The adrenaline rush is short-lived. About 25 rods into this 65 rod portage, I come to…yet another beaver swamp. Just when I thought I was done with these! I consult my portage notes, and yep, surprise, this is indeed a swampy one. No problem, I load up for another short swamp crossing, and soon am back walking the portage to Kawishiwi River. At the landing, the river looks a lot smaller than I anticipated, but I check my compass bearing and head north. Within just a few strokes, I have a strange feeling and look to my left to find the continuation of the portage trail again! After getting disoriented, then being surprised by the first swamp, now I’m going to have to unload/load AGAIN to navigate the rest of what I was so sure was going to be the first of several blissfully easy portages! The sheer hilarity of all of this truly makes me laugh out loud. What an adventure this one has been.
Fortunately the landing to River is very straightforward and I am again on my way. The wind is picking up a bit now, and I sure wish I had that time back I spent lost on Malberg when it was less windy, especially on this wide open section of river. After spending the last few days on much smaller water, the Kawishiwi River looks huge, and is not a place I would want to be on a windy day.
After my Malberg misadventure, I took the time to read through my portage notes for Trapline and Fisher Lakes. Most said that the portage into Trapline is totally unnecessary, and I expect that to be the case today, given the higher water levels of early spring. I bypass the obvious portage landing and keep paddling north into Trapline, dodging a rock or two below the surface. Ahead is a tiny, insignificant riffle to paddle up to gain access to Trapline. But as I draw nearer, it’s clear that I’m not making much headway. “Watch this!” I proclaim to my audience of no one at all as I begin furiously paddling up the riffle. Sure enough, I get right to the middle of the heaviest current before realizing (like some old looney tunes character about to go over a waterfall) that I am making zero progress while paddling with all of my might. Finally I give up my heroic attempt to run the almighty riffle into Trapline and float back down to take a very uneventful 26 rod portage, laughing at myself the entire way. It’s likely I could have just stepped out of the canoe and pulled it over, but that thought never occurred to me. So, two “easy” non-Louse portages down, and both have been total bloopers. And to think, only an hour ago I had raised my arms in mock “victory” thinking the world was my oyster!

**SUPPLIED INFORMATION**
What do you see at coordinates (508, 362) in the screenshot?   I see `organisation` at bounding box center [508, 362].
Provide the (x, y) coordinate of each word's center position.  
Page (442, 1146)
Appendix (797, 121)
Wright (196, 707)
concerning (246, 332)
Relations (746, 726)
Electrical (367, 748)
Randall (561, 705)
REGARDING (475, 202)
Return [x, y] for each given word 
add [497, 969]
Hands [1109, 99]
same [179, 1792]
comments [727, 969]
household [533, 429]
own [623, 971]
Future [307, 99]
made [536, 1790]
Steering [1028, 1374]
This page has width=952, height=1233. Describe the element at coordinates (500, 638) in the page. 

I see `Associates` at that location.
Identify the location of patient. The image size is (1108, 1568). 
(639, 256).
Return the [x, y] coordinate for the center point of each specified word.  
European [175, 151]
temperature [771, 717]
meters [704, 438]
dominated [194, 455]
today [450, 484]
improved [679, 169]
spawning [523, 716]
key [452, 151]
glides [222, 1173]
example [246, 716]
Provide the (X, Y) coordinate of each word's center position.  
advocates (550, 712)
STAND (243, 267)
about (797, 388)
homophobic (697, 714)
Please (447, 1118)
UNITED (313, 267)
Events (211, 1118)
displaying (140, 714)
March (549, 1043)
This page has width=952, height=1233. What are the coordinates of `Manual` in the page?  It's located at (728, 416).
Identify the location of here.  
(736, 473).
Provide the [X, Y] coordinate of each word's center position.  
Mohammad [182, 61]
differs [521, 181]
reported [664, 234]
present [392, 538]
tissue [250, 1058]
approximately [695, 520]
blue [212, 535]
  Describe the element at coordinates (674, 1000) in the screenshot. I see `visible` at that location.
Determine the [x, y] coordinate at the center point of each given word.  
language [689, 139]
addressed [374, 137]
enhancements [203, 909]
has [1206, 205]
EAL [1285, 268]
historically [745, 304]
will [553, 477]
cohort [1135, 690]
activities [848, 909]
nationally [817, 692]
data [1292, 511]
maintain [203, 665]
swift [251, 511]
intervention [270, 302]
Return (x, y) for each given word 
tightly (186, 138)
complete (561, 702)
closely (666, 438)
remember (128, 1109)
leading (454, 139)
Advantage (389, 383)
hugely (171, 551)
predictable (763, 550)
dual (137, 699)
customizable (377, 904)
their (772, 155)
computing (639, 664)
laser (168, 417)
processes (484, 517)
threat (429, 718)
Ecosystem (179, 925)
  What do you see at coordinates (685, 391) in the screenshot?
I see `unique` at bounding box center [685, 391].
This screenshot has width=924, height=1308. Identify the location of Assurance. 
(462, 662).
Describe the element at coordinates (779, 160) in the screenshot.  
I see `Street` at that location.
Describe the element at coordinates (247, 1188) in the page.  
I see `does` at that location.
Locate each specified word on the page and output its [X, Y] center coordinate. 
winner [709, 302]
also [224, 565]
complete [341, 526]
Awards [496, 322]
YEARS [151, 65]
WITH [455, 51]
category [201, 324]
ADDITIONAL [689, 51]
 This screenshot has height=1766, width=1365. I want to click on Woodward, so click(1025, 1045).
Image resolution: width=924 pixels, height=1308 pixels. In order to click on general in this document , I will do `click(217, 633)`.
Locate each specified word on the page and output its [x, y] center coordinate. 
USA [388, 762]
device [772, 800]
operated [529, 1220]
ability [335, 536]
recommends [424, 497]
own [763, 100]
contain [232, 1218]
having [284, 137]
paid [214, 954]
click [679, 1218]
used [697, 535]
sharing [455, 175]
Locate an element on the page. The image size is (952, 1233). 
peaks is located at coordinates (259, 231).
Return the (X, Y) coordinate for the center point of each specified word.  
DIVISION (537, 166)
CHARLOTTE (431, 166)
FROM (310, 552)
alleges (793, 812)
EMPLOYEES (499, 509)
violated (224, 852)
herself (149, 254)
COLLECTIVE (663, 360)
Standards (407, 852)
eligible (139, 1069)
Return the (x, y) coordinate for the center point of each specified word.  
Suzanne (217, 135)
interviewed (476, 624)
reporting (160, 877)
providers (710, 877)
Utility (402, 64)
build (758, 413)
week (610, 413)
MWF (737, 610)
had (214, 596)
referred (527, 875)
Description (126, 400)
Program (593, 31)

**DESCRIPTION OF THE TASK**
Rewrite the portage account from "The adrenaline rush" to "one has been.", changing "beaver swamp" to "flooded bog".

**TASK RESULT**
The adrenaline rush is short-lived. About 25 rods into this 65 rod portage, I come to…yet another flooded bog. Just when I thought I was done with these! I consult my portage notes, and yep, surprise, this is indeed a swampy one. No problem, I load up for another short swamp crossing, and soon am back walking the portage to Kawishiwi River. At the landing, the river looks a lot smaller than I anticipated, but I check my compass bearing and head north. Within just a few strokes, I have a strange feeling and look to my left to find the continuation of the portage trail again! After getting disoriented, then being surprised by the first swamp, now I’m going to have to unload/load AGAIN to navigate the rest of what I was so sure was going to be the first of several blissfully easy portages! The sheer hilarity of all of this truly makes me laugh out loud. What an adventure this one has been.